This guide is for queue-based (i.e. traditional) Serverless endpoints. If you’re using load balancing endpoints, the request structure and endpoints will depend on how you define your HTTP servers.
Serverless endpoints provide synchronous and asynchronous job processing with automatic worker scaling based on demand. This page covers everything from basic input structure and job submission, to monitoring, troubleshooting, and advanced options for queue-based endpoints.

How requests work

After creating a Serverless endpoint, you can start sending it requests to submit jobs and retrieve results.
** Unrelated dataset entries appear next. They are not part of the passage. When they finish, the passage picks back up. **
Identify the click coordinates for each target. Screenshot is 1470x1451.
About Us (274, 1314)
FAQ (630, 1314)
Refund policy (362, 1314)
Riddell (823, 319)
A request can include parameters, payloads, and headers that define what the endpoint should process. For example, you can send a POST request to submit a job, or a GET request to check status of a job, retrieve results, or check endpoint health. A job is a unit of work containing the input data from the request, packaged for processing by your workers. If no worker is immediately available, the job is queued. Once a worker is available, the job is processed by the worker using your handler function. When you submit a job request, it can be either synchronous or asynchronous depending on the operation you use:
  • /runsync submits a synchronous job. A response is returned as soon as the job is complete.
  • /run submits an asynchronous job. The job is processed in the background, and you can retrieve the result by sending a GET request to the /status endpoint.
Queue-based endpoints provide a fixed set of operations for submitting and managing jobs. You can find a full list of operations and examples in the sections below.
If you need to create an endpoint that supports custom API paths, use load balancing endpoints.

Request input structure

When submitting a job with /runsync or /run, your request must include a JSON object the the key input, containing the parameters required by your worker’s handler function. For example:
{
  "input": {
    "prompt": "Your input here"
  }
}
The exact parameters inside the input object depend on your specific worker implementation. Check your worker’s documentation for required and optional parameters.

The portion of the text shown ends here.